Марина вернулась в комнату и начала переодеваться. Достала из шкафа черную шелковую юбку, натянула через голову, застегнула пуговицу на поясе — юбка, скользнув, съехала на бедра. Права Галя — отощала, дальше некуда. Надо пуговицу переставить.

Марина взяла с комода жестяную коробку, в которой хранились иголки и нитки, размотала белую катушку и вдруг остановилась. Зачем переставлять пуговицу? Скоро эта юбка будет мала. Скоро живот начнет расти, округляясь и выдавая Маринин грех. Почему грех? Она ведь замужем. Да потому, что никто, и в первую очередь Никита, не поверит, что это плод супружеской любви.

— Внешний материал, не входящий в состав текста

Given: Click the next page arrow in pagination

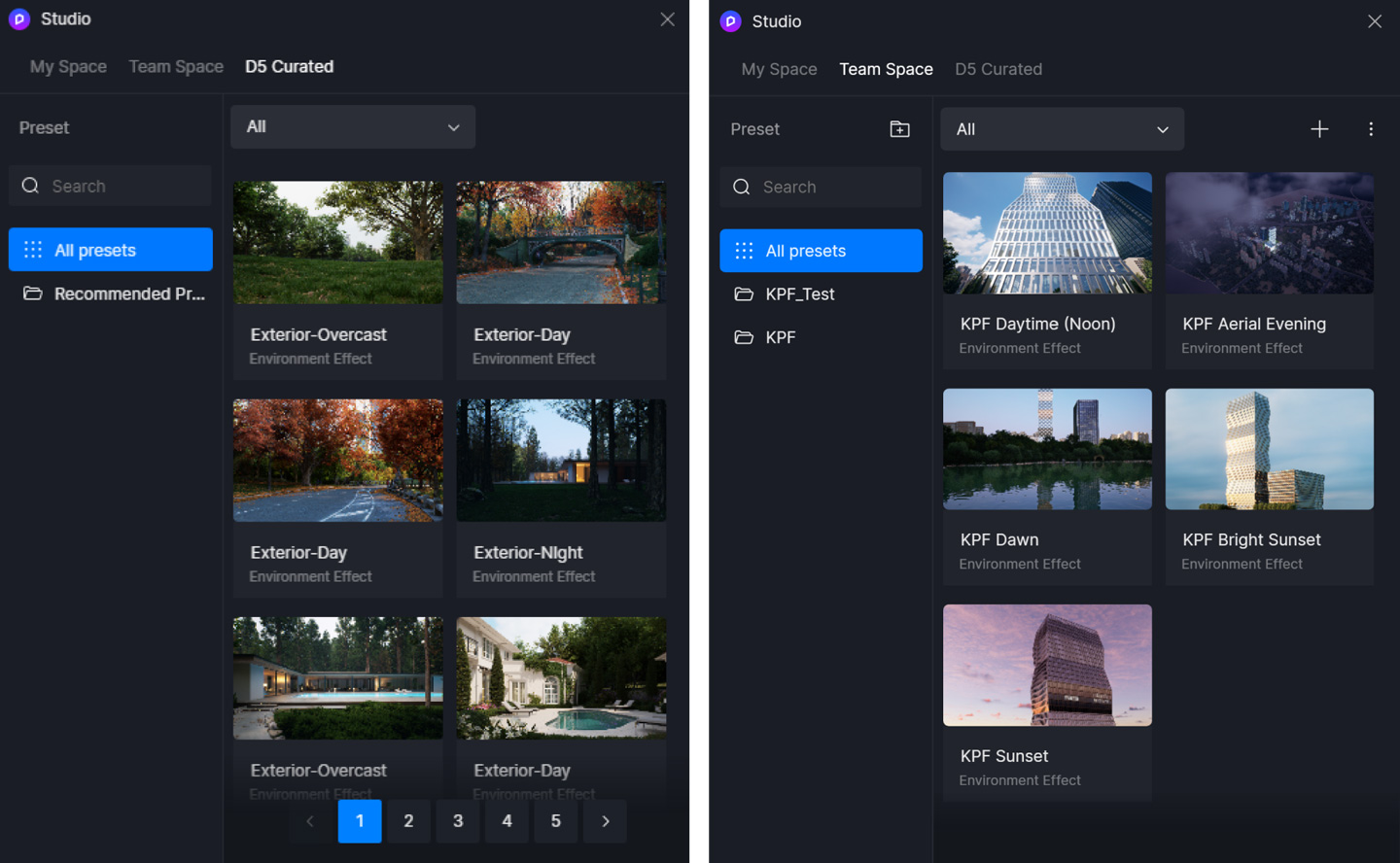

Господи, что же ей делать? Она не сможет так дальше жить — с мужем, которого не любит и, больше того, боится. Она не сможет жить без Ивана. И, что бы там ни было, она не сможет убить в себе это существо, не похожее пока еще на человека, но живое и уже вошедшее в ее жизнь.

Полная беспомощность. Полная безнадежность. Полный бред.

В санчасти ее встретила Альбина.

— Марина, — сказала она, — ты стала похожа на фарфоровую куклу. У тебя огромные глаза, белое лицо и нездоровый румянец пятнами. Как будто краска облупилась.

— Я знаю. — Марина надела халат.

— Зачем ты пришла? Мы с Анной Павлов ной без тебя справимся. Иди домой.

— Мне здесь легче.

Марина открыла воду в раковине и принялась намыливать руки.

— Все в порядке? — спросила она. — Никаких происшествий?

Альбина покачала головой:

— Васютин спит. Сердюк орет.

— Пора его выписывать. Сейчас посмотрю, анализ пришел.

— Галя просила тебе передать, что, если ты подержишь замполита еще неделю, они с Лешкой будут тебе по гроб жизни благодарны.